Problem 1 |
Answer these from the text on stability chamber monitoring:
(a) What example conditions are given for independent monitoring sensors?
(b) How many additional sensors are needed for mapping chambers up to two cubic metres in volume?
(c) At minimum, how often must re-qualification be performed?
Problem 2 | Carry on the text about stability chamber monitoring from the point where it stops.

Extracted text |
###

The Vaisala continuous monitoring system eases compliance with guidelines with industry-leading data loggers and instrumentation that provide NIST-traceable, gap-free, and protected data records for compliance with GMP.
Stability Chamber Monitoring Sensors
Even small levels of contamination can cause all sensors to drift in calibration over time and humidity sensors are no exception. This drift may occur too slowly to be detected but can still outpace most calibration cycles.
As drift occurs, control loops continue to be governed by sensor inputs, so it’s possible that everything may appear to be in control and within specification when actual conditions are different.
Adding one or more extra sensors reduces the risk of undetected sensor drift, offsetting risks to product safety and efficacy. Providing extra sensors creates some redundancy in the system and also provides better total area monitoring.
Independent monitoring sensors need to be highly accurate, stable, and suitable for the intended conditions (e.g. 40°C / 75% humidity).
Any sensor used should be capable of being calibrated to ICH guidelines with a NIST traceability and a multi-point calibration. Ideally, sensors should also be able to generate alerts across a range of user-set thresholds.
Vaisala makes it easier to set up comprehensive networks of sensors with wireless connection options, easy connectivity to existing networks, remote access, and scalability up to thousands of monitored locations.
Re-qualification of stability chambers
To comply with regulatory standards, stability chambers need to be formally qualified (validated) and re-qualified for accuracy at prescribed intervals.
While only one sensor is usually needed for routine monitoring, several sensors are used when performing the mapping studies for the chambers during the qualification testing. For chambers up to two cubic metres in volume, for example, nine additional sensors will be needed to assess variations. During re-qualification studies, fewer sensors may be required, depending on the risk profile of the processes. Re-qualification must be performed at least once every three years and more frequently with higher risk profiles.

###

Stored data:
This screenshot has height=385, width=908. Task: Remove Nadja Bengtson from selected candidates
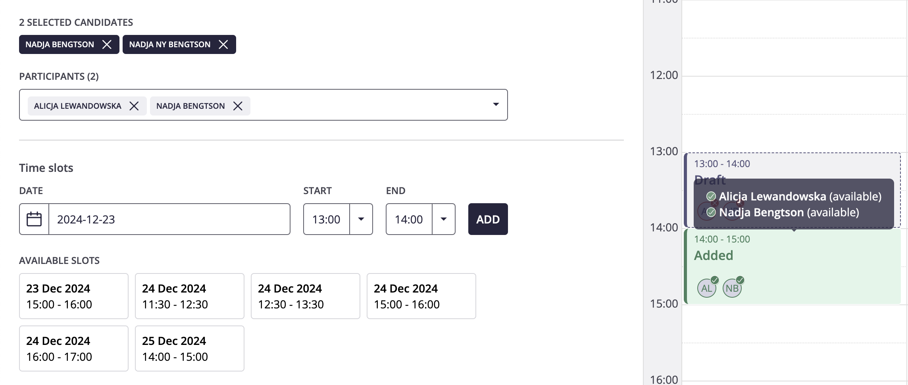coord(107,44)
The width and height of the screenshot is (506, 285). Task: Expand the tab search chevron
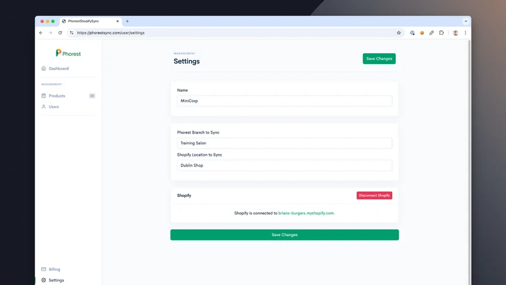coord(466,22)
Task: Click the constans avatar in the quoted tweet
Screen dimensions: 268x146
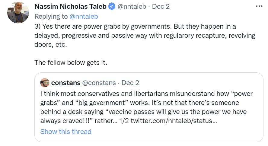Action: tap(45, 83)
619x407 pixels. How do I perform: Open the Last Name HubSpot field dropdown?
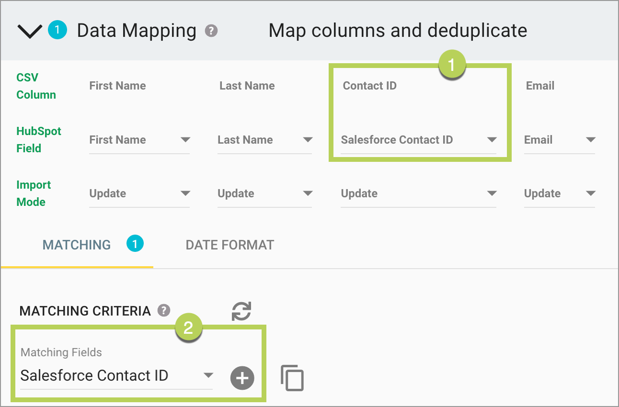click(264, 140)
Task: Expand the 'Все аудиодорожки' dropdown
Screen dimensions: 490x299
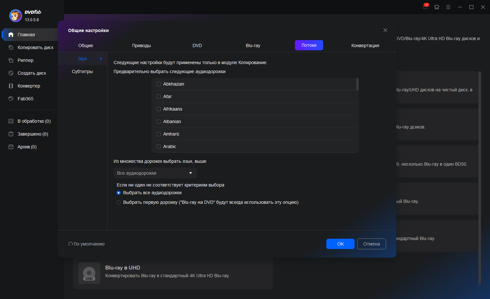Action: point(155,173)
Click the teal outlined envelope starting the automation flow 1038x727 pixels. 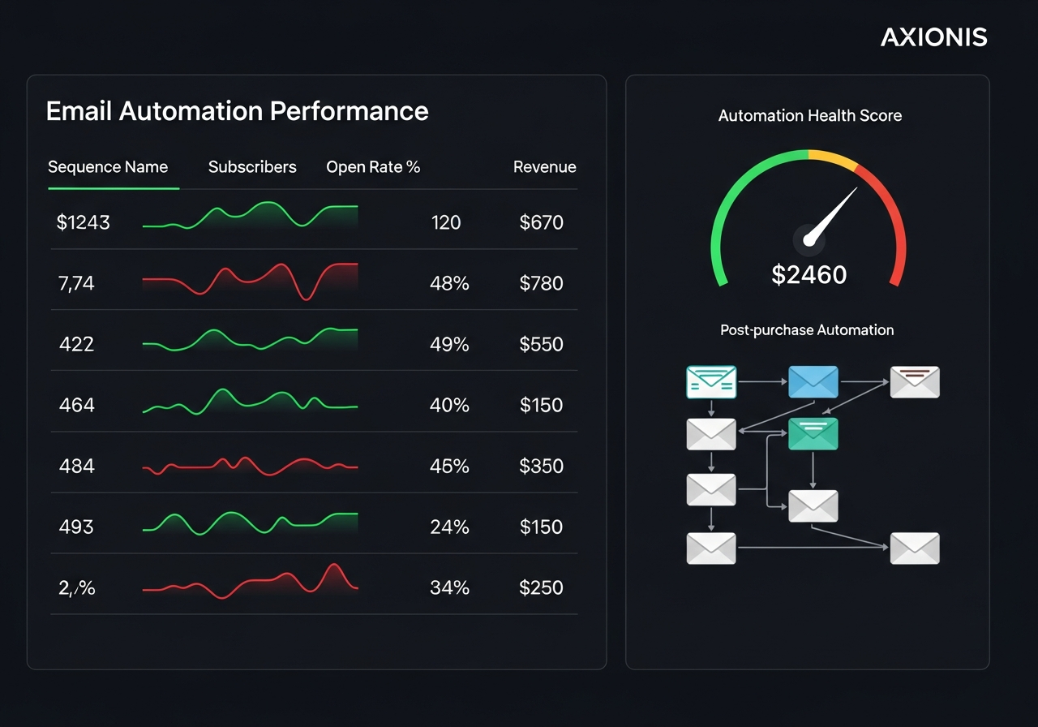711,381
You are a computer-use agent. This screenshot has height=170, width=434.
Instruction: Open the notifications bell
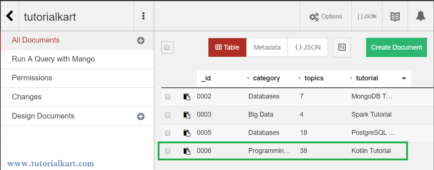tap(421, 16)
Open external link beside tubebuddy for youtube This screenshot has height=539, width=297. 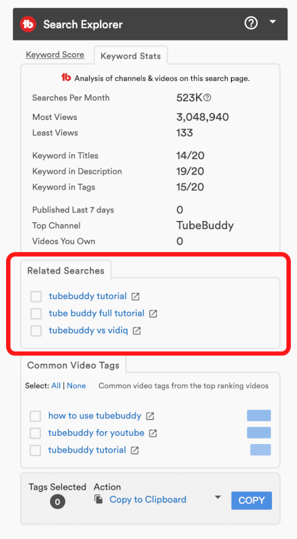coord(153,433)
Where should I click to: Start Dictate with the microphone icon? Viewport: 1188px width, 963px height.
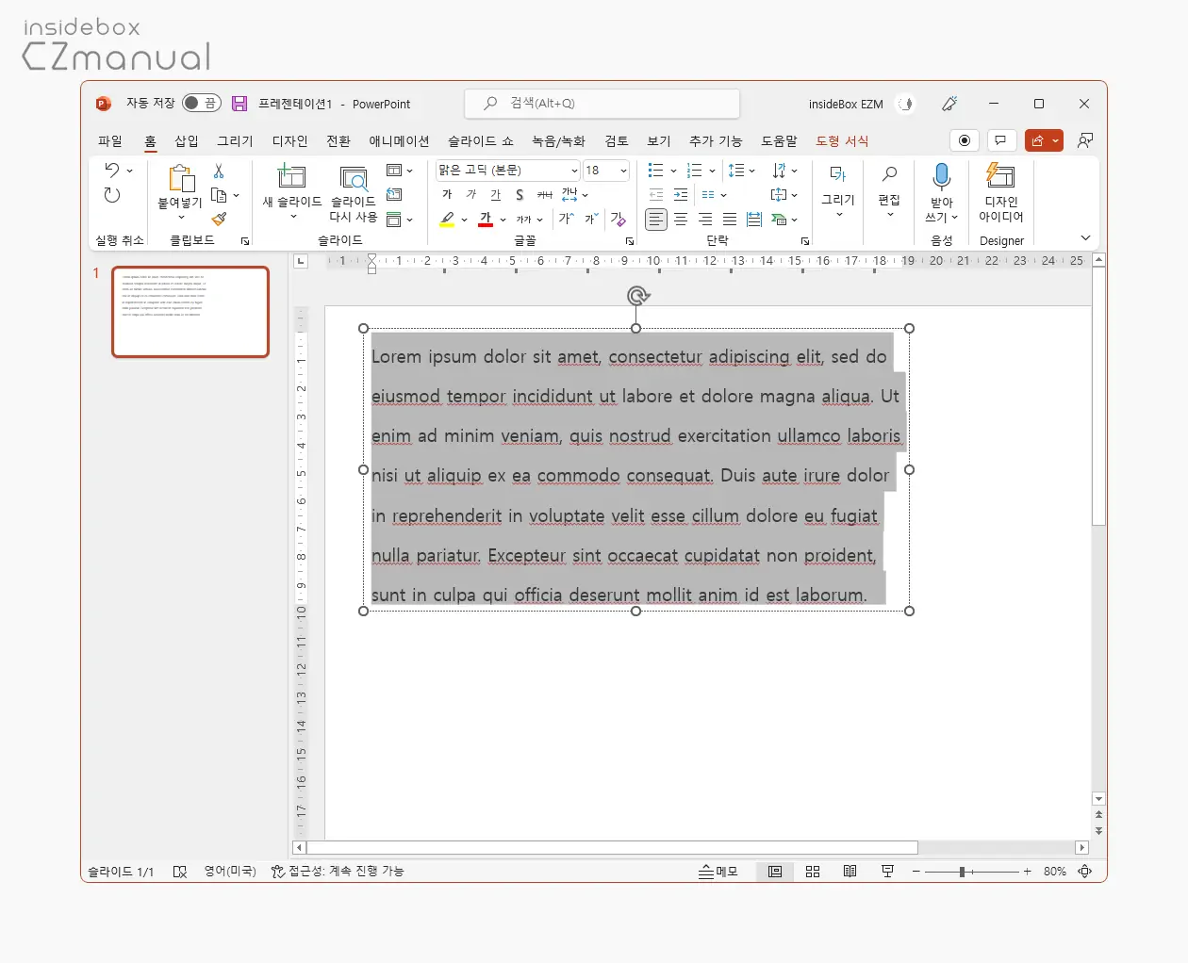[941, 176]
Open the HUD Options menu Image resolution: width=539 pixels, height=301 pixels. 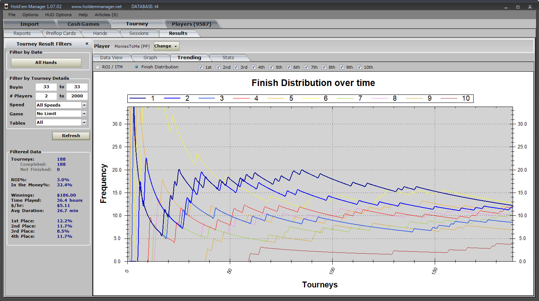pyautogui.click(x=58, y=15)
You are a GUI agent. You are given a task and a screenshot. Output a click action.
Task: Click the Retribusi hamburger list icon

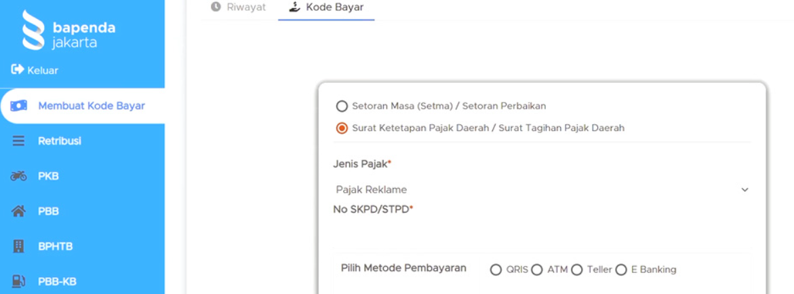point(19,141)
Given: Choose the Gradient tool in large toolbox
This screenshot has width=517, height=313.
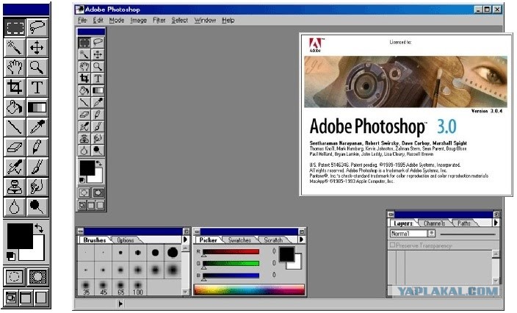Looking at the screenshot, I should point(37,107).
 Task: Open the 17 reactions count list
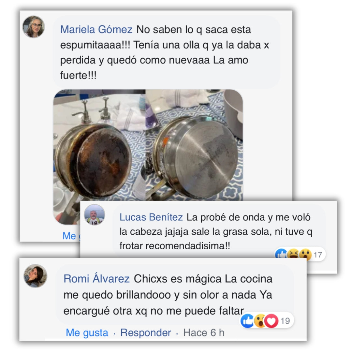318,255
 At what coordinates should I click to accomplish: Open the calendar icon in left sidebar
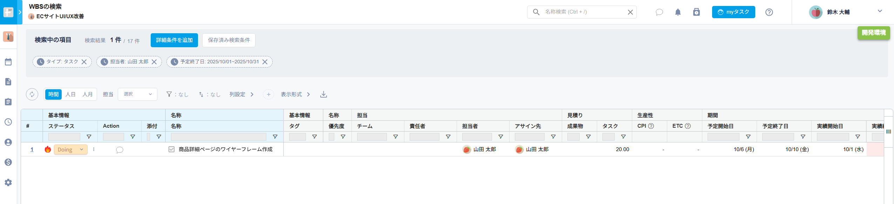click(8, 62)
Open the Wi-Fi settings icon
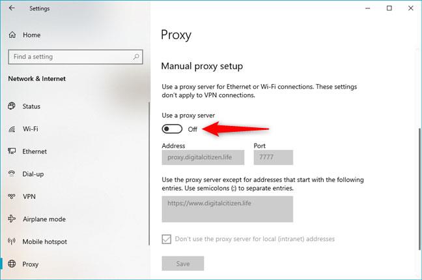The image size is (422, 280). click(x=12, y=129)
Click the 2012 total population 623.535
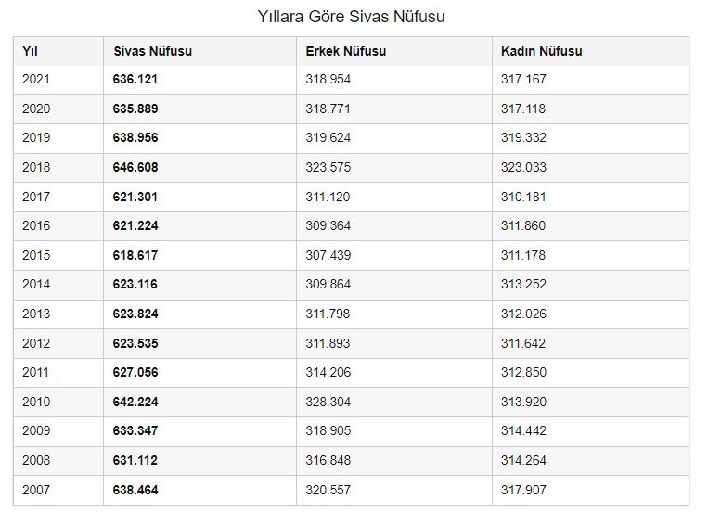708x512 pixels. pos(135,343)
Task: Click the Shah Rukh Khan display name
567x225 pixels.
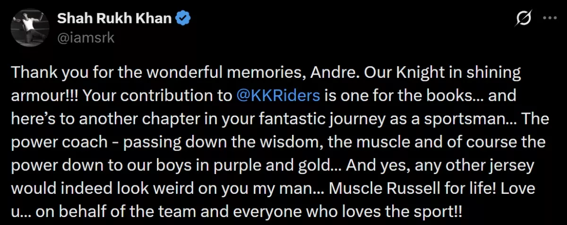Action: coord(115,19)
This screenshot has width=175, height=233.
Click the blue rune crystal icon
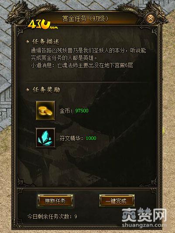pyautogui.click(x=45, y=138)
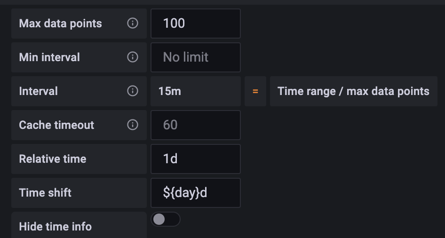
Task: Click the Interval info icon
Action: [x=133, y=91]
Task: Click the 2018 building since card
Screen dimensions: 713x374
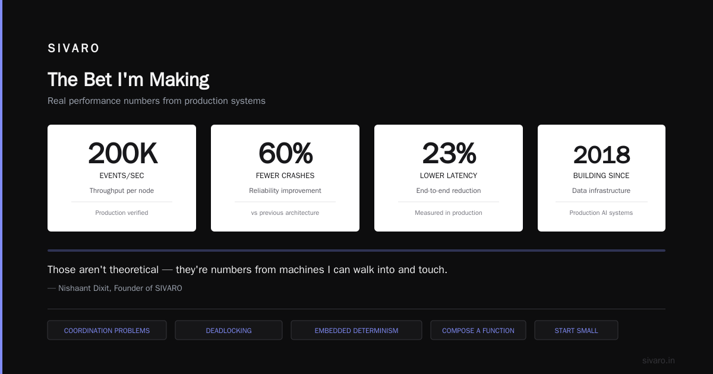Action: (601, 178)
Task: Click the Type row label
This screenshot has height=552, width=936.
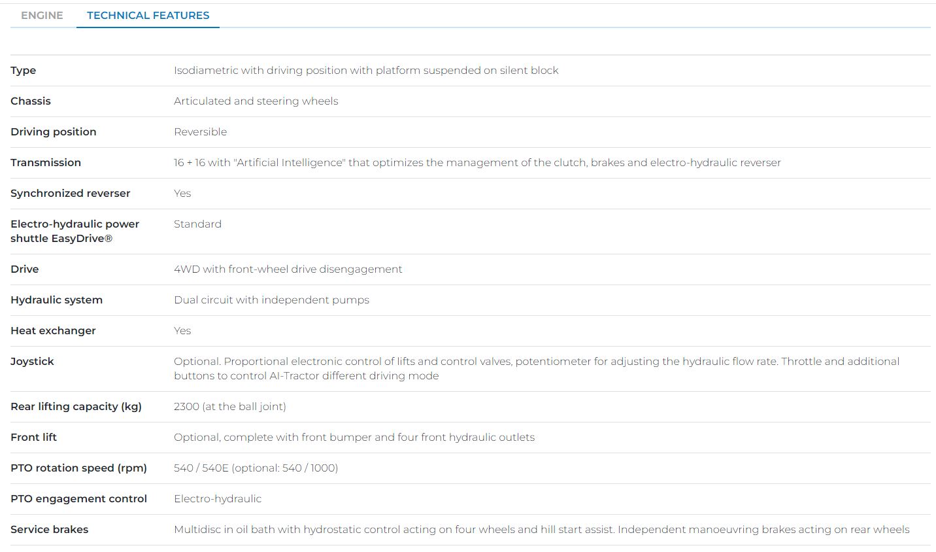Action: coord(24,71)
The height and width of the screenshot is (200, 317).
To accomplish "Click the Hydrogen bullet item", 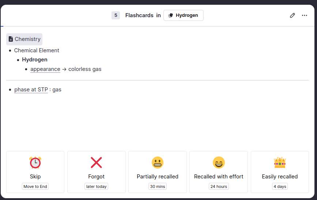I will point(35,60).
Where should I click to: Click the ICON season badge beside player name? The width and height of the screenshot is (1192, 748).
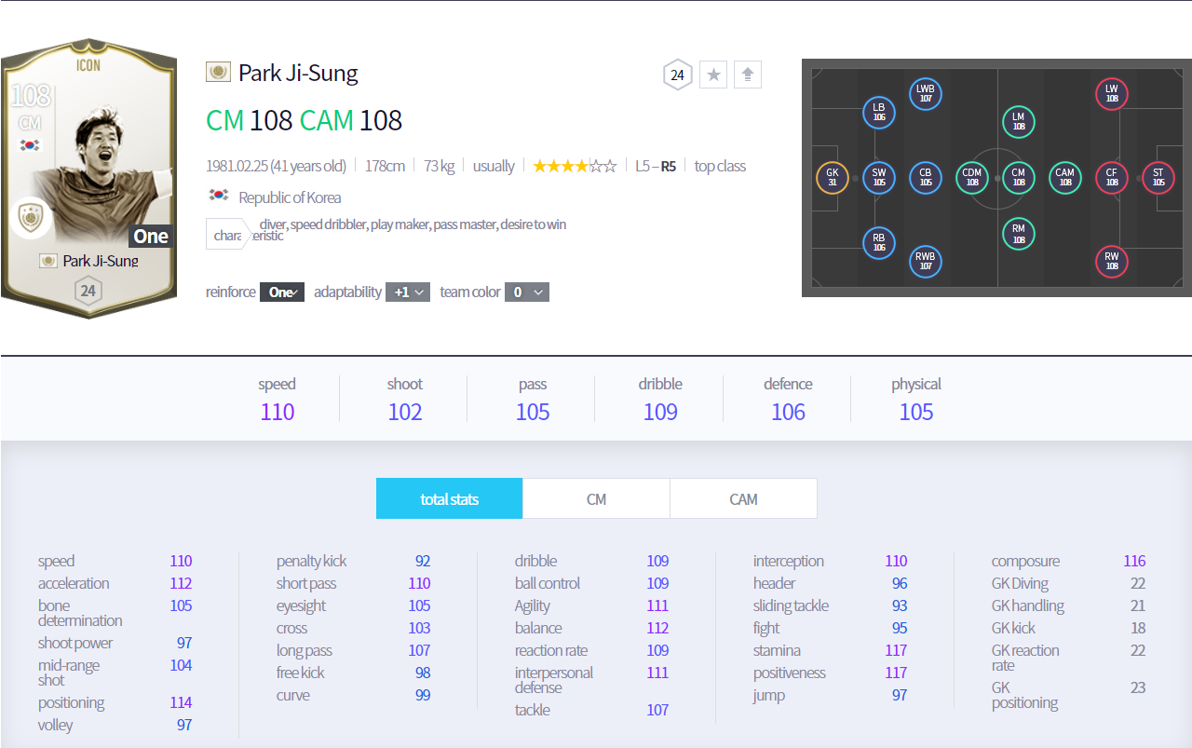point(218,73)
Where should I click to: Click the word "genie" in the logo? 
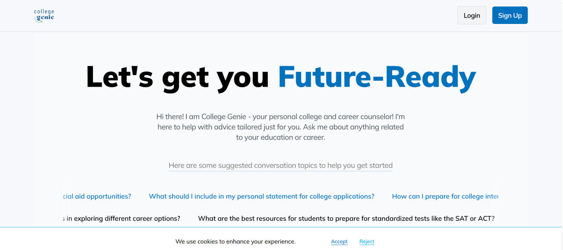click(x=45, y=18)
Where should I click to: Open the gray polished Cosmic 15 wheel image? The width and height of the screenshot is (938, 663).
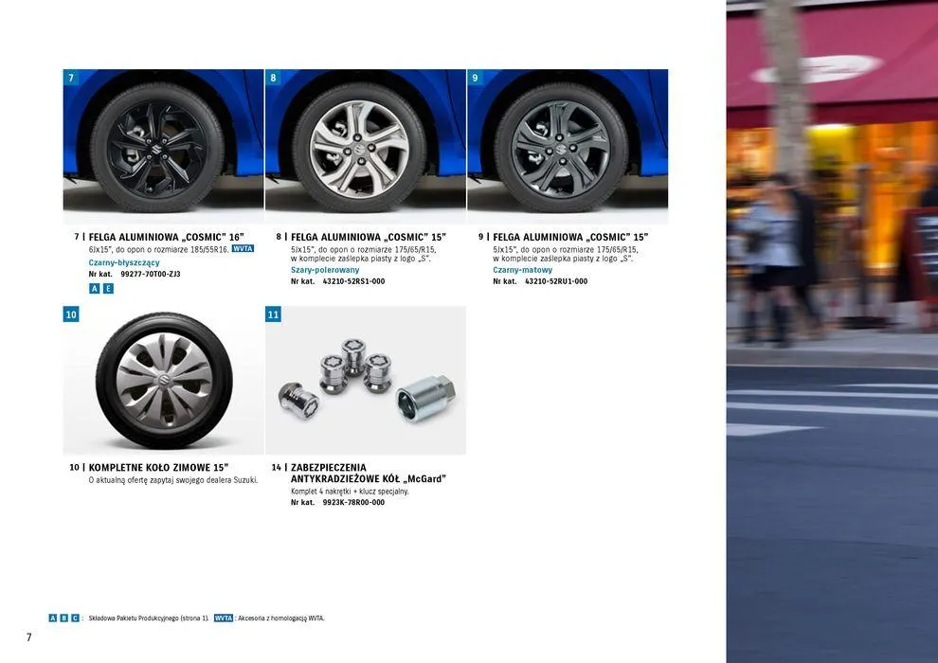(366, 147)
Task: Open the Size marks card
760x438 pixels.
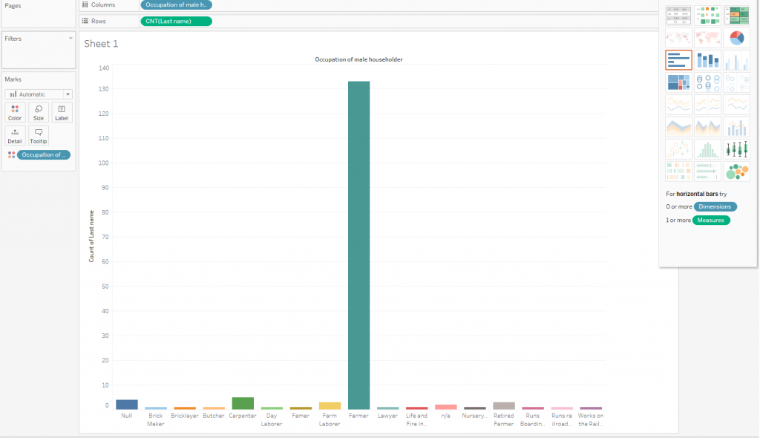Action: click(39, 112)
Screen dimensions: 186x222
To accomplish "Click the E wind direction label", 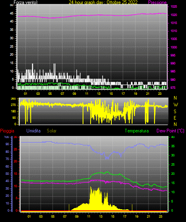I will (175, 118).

###

Answer space 1 |
(a) 40°C / 75% humidity
(b) Nine
(c) At least once every three years

Answer space 2 |
Sensors and systems may need to be re-calibrated every six months or more often, depending on how demanding internal laboratory criteria are. Essentially, stability chamber re-validation intervals should be determined by process experts, based on risk tolerance, internal quality guidelines, audit history and, critically, the sensitivity of processes.
Decisions on re-calibration and revalidation timings are also shaped by the overall stability of the system. Where data indicates the systems used for stability testing are very stable, longer remapping frequencies are acceptable.
The whole stability chamber forms an integrated system in which variations in one component can affect related systems. Over time, the whole system is subject to variation as fabric and systems wear or degrade.
Chamber mapping and monitoring
Thus to some extent the whole environmental uniformity of the stability chamber is an uncertain variable. This means that simple humidity alarm limits dictated by ICH guidelines of ±5%RH might be insufficiently reactive.
Vaisala’s monitoring systems allow more statistical techniques, like guard-banding, to be used in setting process limit alerts.
However, when remapping, it is rarely necessary to start again from scratch. Where overall temperature distribution is a “known”, the real goal of requalification is to prove that distribution and uniformity have not significantly changed. It is possible to use a reduced ‘core set’ of sensors for the remap, with annual assessment of monitoring data to evaluate changes in chamber performance.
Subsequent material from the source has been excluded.